Remember to read the http://www.mathhelpboards.com/showthread.php?772-Problem-of-the-Week-%28POTW%29-Procedure-and-Guidelines to find out how to http://www.mathhelpboards.com/forms.php?do=form&fid=2!

 

[Chris L T521]

This week's problem was correctly answered by Euge and Opalg. Ackbach gets honorable mention for getting the conditions half correct. You can find Opalg's solution below.

[sp]The space $C[0,1]$ is complete in the supremum norm.
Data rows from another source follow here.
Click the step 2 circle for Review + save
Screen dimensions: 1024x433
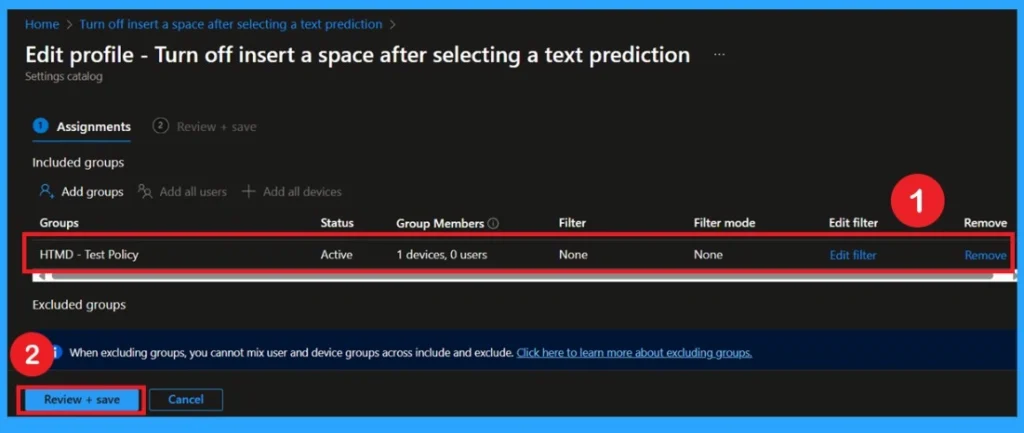(160, 127)
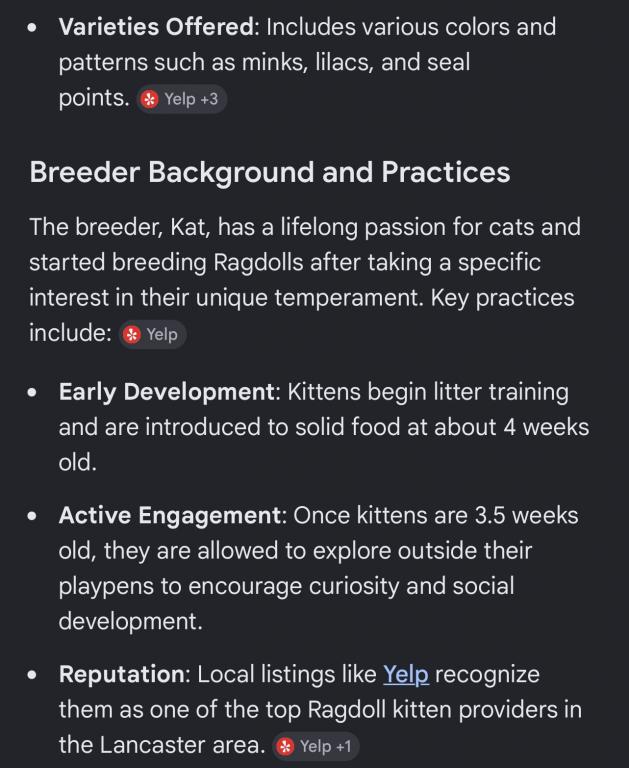
Task: Open the "+1" additional sources count
Action: 343,747
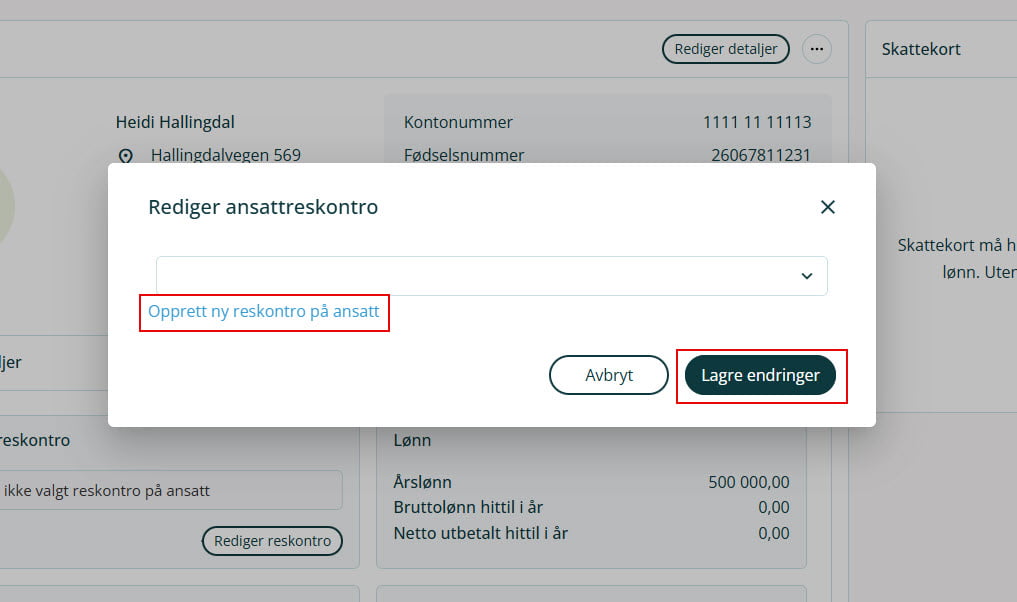The image size is (1017, 602).
Task: Click the location pin icon by address
Action: pos(126,156)
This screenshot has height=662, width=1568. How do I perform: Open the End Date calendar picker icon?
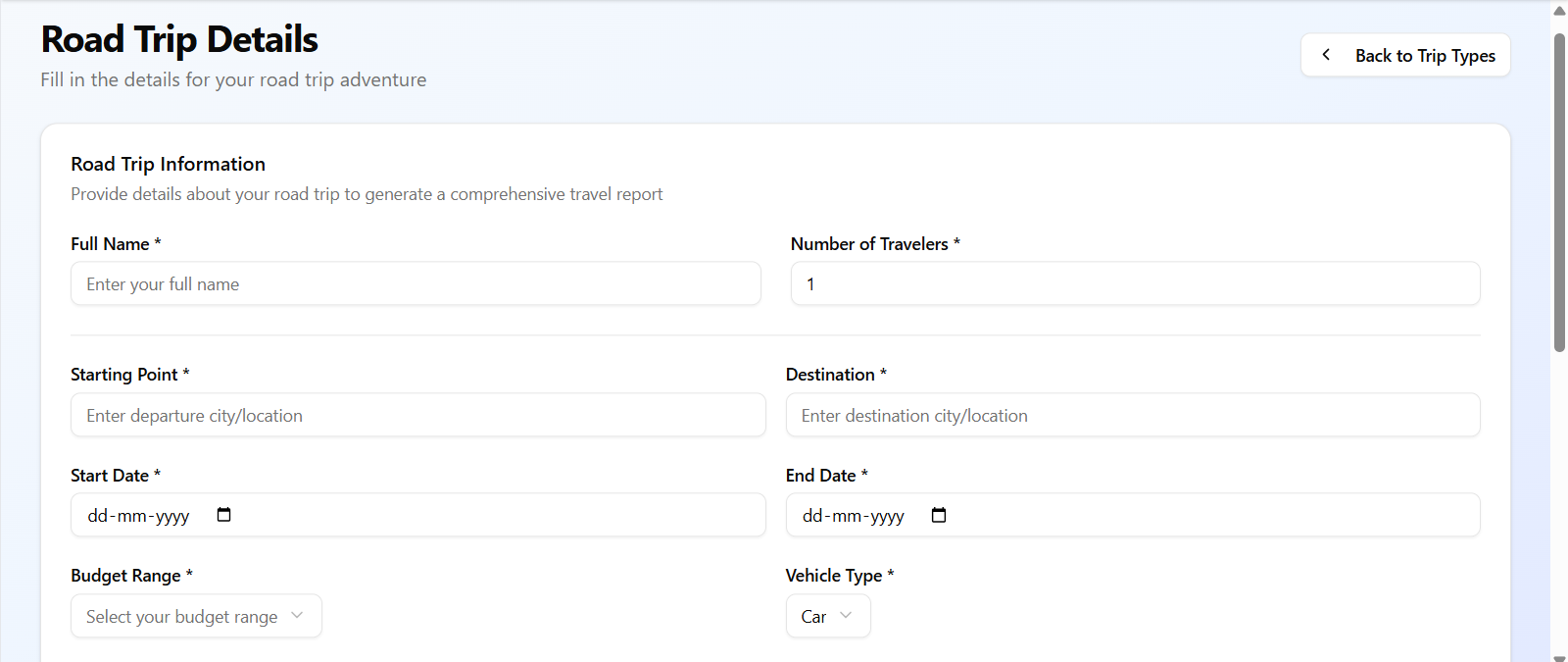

So the sequence will be Cauchy if and only if it converges in that norm. The sequence $\{\cos(x/n)\}$ converges uniformly to the constant function $1$. Therefore $\{\beta\cos(x/n)\}$ will be Cauchy for all $\beta$. The sum of two Cauchy sequences is Cauchy, so it follows that $\{f_n(x)\}$ will be Cauchy if and only if $\{\alpha x^n\}$ is Cauchy.

The sequence $\{x^n\}$ converges pointwise to $0$ if $x<1$, and to $1$ when $x=1.$ The uniform limit, if it existed, would have to be the same as the pointwise limit. But since that is discontinuous it follows that $\{x^n\}$ does not converge in $C[0,1]$ and is therefore not Cauchy. So the only value of $\alpha$ for which $\{\alpha x^n\}$ is Cauchy is $\alpha=0$.

Conclusion: the condition on $\alpha$ and $\beta$ is that $\alpha=0$; there is no restriction on $\beta$.[/sp]